Imagining NYC

In this book, Christoph Lindner traces the New York that appears in literature and the visual arts in the early 20th century. He divides the imaginations into two sections, one vertical (skyscrapers), one horizontal (sidewalks), and ties creative pictures to urban plans and forms. In this, he adds an attention to spatiality to that of visuality in modernism. The city is not only seen but walked.

Skyscrapers/verticality, Lindner argues, catch New York between the sublime and the uncanny; sidewalks/horizontality add speed, movement, and dislocation. Oscillating between these spatial perspectives becomes a primary framework of urban experience.

Lindner is generally persuasive if not revelatory. There are good additions to the common core of New York imaginations — looking at female flaneuses, not only male flaneurs; keying in on the transformation that elevated trains provided rather than subways; and challenging the assumption that we trace the city to screens and, instead (following Baudrillard), use screen images to get back to the city.

What was most interesting to me was where Lindner placed these spatial orientations in the present and future city.
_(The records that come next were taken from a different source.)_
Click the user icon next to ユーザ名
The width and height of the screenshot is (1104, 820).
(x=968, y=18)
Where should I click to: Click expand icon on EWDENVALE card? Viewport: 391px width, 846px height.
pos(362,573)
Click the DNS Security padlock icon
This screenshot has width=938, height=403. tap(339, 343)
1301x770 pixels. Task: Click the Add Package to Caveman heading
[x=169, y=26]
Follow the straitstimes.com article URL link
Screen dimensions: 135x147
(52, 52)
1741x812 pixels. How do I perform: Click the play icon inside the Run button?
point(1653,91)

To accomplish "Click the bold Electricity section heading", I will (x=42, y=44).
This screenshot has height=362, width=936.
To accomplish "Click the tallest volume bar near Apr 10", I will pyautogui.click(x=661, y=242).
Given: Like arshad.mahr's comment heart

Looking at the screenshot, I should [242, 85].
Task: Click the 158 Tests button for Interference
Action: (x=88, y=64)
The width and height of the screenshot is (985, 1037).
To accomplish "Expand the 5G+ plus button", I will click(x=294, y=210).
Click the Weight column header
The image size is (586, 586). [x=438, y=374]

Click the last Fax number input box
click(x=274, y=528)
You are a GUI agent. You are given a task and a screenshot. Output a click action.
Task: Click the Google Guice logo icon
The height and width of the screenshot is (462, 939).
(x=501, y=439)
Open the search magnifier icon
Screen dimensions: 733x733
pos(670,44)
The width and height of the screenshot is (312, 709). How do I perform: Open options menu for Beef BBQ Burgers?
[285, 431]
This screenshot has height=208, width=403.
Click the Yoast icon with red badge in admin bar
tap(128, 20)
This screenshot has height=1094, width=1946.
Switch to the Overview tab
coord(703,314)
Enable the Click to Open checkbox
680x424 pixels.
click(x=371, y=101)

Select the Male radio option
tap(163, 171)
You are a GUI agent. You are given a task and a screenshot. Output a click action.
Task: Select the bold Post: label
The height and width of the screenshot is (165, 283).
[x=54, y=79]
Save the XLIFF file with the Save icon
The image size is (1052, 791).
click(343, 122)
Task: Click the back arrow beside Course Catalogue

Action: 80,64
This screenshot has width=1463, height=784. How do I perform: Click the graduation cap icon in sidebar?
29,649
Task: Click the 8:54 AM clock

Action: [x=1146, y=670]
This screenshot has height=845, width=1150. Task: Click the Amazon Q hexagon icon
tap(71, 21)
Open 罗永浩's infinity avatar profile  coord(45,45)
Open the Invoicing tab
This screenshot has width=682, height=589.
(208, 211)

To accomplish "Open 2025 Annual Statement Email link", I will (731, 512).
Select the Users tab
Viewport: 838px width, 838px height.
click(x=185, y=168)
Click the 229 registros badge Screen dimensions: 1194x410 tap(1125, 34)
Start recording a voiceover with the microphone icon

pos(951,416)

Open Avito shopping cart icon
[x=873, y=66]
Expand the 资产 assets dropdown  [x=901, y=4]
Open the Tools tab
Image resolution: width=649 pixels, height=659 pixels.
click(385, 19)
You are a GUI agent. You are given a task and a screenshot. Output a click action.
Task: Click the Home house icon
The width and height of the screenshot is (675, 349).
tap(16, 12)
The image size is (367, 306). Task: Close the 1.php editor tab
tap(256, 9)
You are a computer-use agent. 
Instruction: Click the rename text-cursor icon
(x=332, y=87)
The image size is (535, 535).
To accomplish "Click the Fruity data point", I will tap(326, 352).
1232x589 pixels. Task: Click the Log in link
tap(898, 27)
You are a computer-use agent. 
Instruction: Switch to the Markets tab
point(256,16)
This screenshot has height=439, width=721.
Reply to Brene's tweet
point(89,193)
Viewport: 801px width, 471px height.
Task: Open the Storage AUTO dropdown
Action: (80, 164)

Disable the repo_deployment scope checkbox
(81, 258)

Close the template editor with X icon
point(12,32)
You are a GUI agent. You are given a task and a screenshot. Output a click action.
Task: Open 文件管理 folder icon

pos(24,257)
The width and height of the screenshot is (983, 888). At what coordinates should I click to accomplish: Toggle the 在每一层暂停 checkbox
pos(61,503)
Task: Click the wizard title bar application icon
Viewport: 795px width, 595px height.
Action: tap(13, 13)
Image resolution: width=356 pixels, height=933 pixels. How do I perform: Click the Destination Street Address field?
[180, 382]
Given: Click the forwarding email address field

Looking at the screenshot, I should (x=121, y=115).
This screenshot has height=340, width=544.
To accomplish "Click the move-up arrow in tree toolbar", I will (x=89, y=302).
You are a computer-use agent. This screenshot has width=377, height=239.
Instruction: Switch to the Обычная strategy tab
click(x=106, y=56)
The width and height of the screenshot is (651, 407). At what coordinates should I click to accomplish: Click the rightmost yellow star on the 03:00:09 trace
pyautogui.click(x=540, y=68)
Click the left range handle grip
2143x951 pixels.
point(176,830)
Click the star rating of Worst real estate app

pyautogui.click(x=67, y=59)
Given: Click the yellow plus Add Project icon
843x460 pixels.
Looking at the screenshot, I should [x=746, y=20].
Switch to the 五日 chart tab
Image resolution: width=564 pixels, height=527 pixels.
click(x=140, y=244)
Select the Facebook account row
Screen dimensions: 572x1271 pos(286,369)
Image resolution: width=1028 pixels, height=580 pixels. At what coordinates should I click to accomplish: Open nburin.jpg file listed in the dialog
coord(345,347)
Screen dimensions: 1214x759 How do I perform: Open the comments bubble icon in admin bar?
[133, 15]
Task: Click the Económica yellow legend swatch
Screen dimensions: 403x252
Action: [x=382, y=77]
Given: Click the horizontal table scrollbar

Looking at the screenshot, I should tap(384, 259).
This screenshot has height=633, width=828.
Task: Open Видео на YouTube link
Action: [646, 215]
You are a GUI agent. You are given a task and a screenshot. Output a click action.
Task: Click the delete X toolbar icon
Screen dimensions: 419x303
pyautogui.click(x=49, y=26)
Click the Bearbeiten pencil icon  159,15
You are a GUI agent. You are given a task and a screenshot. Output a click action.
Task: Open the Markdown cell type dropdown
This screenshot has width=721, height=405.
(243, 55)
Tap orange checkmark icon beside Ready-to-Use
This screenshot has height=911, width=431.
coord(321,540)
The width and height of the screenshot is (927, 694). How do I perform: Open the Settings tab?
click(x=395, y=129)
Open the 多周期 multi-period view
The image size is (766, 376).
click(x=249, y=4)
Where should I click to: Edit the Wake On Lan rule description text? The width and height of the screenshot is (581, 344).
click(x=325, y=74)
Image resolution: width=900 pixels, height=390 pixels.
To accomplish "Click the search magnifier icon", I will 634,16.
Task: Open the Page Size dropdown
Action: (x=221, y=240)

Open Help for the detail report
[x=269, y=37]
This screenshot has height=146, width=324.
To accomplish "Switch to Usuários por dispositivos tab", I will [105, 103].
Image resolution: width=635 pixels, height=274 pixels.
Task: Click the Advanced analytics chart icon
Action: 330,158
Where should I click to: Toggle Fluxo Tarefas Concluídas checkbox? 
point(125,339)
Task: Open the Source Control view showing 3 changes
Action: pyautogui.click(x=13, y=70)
He examines the forthcoming tribute to the Twin Towers in the park being built on the former dump of Fresh Kills on Staten Island. In this plan, verticality goes horizontal. The towers are literally fallen, the buildings reproduced in full form on their sides as bunkers to be climbed. From the top of the fallen building, the harbor of New York is visible, the new World Trade Center, the Statue of Liberty — all seen while standing atop the remains of those towers. (Fresh Kills was closed shortly before September 11, 2001, and then re-opened as the repository of the towers’ remains.) If critics of the 9/11 memorial and Ground Zero site regret the drive to build up the area with (likely underutilized) offices, this tribute is a kind of imagining that Timothy “Speed” Levitch came up with — let the buffaloes roam again.

Lindner then discusses the High Line as a new, prominent form of elevated horizontality in New York but then goes on to examine the more unusual proposal of the Lowline, opening up abandoned subway tracks in the Lower East Side to pedestrians. Here designers light up a forbidding space with skylights that filter natural light by fiber optics and re-imagine the belly of the city to be a place of meandering contemplation.

These are the kind of imaginings of New York that just might keep the city a vital, humane place in the face of economic, environmental, and political pressures. Let’s hope so.